Friday, May 24, 2019
This is Part 1 of a multiple part series. Read the Intro or Part 2.

Just over 150 years ago, my great-great-great-grandmother Sarah Redden left her three young children in rural Tennessee and walked 400 miles west. There, she started a new life and gave herself a new name — Sarah Redenhour. All that I have of her story I've put together from census, marriage, property, birth, and death records. That is to say, I will never fully know Sarah's reasons for leaving home to start over again at the age of 32. Of course, I'd prefer to imagine her as brave and romantic — heading off into the sunset on a wild adventure after years of prescriptive drudgery. But, she abandoned three young children in a particularly destitute and ravaged area while their father was away at war. For that, there is no justification.
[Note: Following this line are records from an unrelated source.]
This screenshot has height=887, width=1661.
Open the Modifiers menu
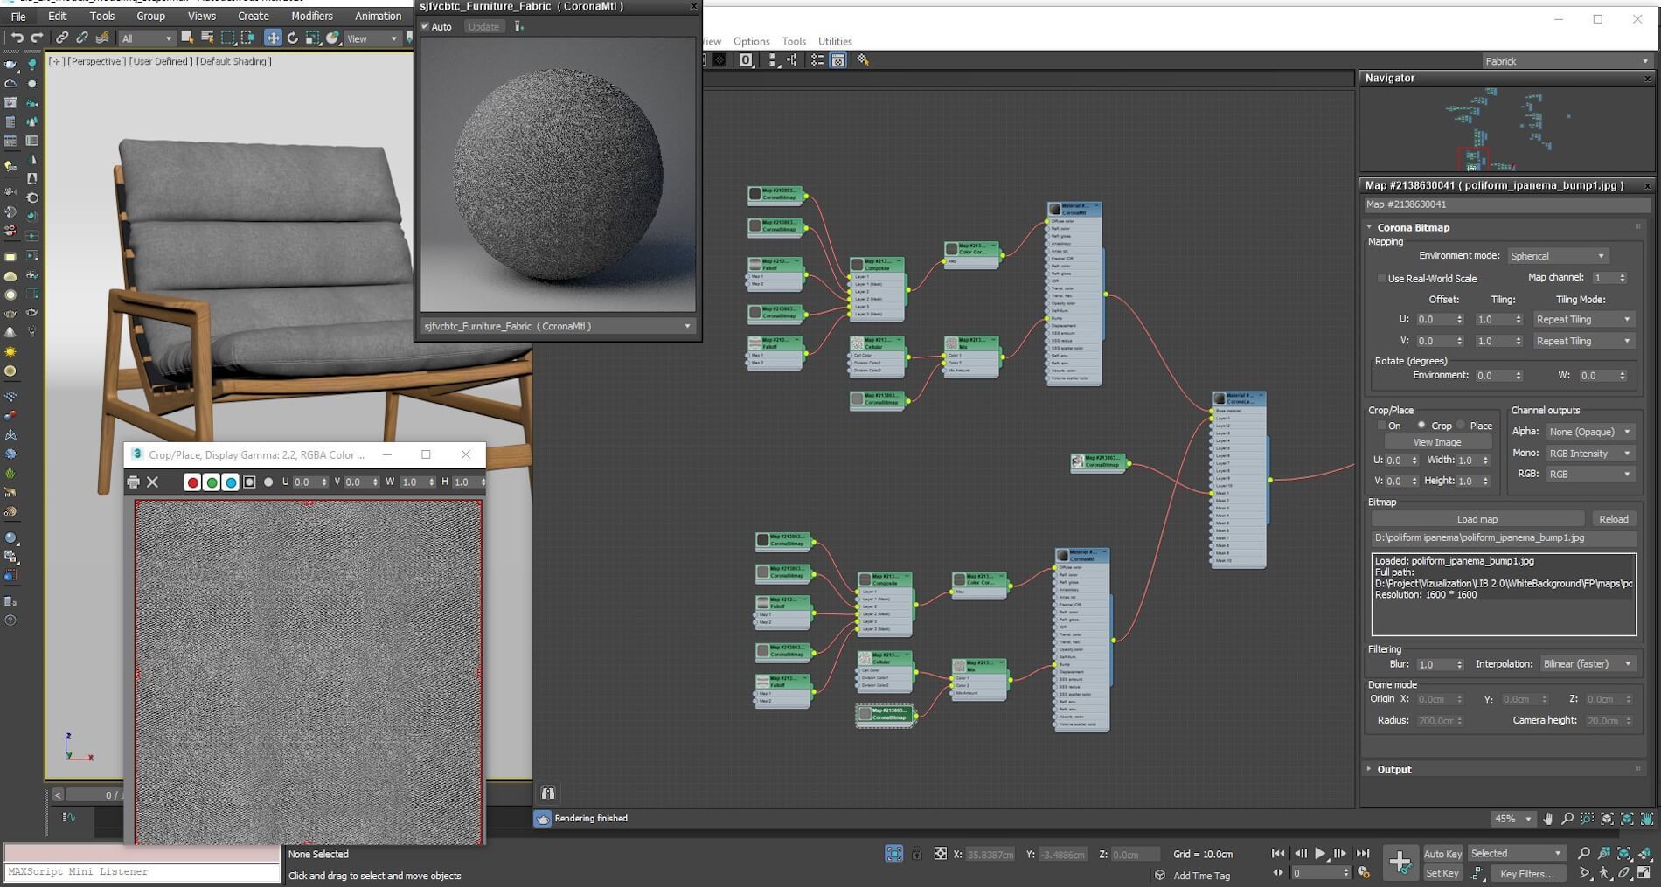[311, 16]
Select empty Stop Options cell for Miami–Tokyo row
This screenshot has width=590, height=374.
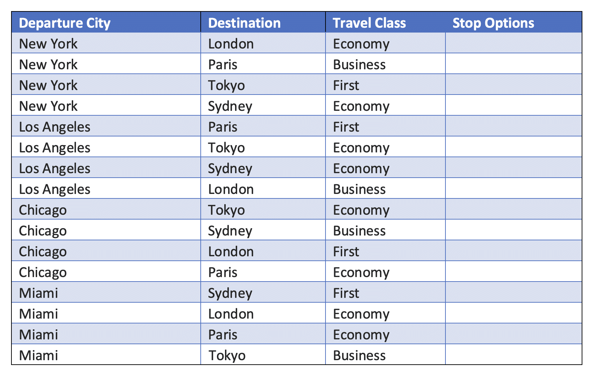[513, 355]
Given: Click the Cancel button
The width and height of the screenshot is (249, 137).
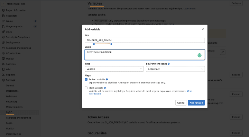Looking at the screenshot, I should [x=181, y=103].
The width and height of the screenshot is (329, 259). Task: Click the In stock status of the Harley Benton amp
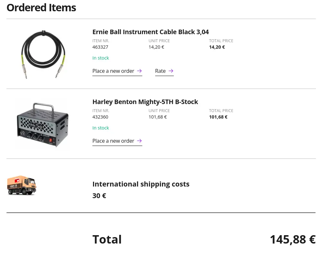(100, 128)
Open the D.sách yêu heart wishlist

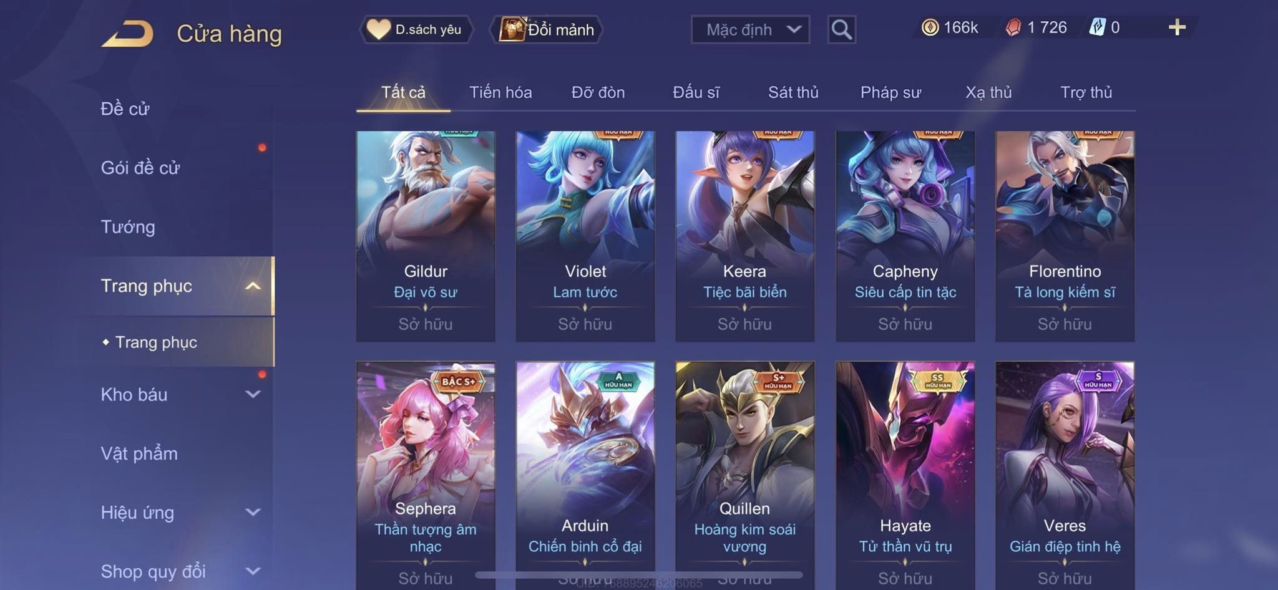416,29
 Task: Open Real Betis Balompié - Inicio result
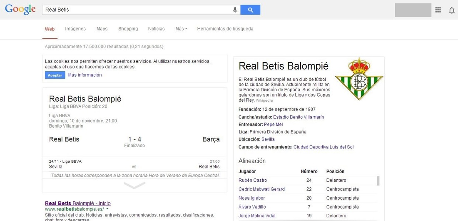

Julia Lucas begins her walk from Hickman, Tenn., to Prairie Grove, Ark.

What I do know is that Sarah had one more baby, a girl named Jennie, and Jennie grew up to have Theodora, my great grandmother, who was an early female Collegiate Athlete at the University of Arkansas, and played hockey with her hair in a flapper's bob. Then her eldest daughter, my grandmother Marianne, was a champion long-distance swimmer who wore bathing suits around the house into her 70s.

When I remember my grandmother and great grandmother from my childhood, I remember them laughing at the kitchen table, tall and tan and lanky — oddly muscular for women their age. What I do not think of first, but now know, is their abusive husbands, their depression, and the strange twists their children share of women who never quite figured out how to get comfortable.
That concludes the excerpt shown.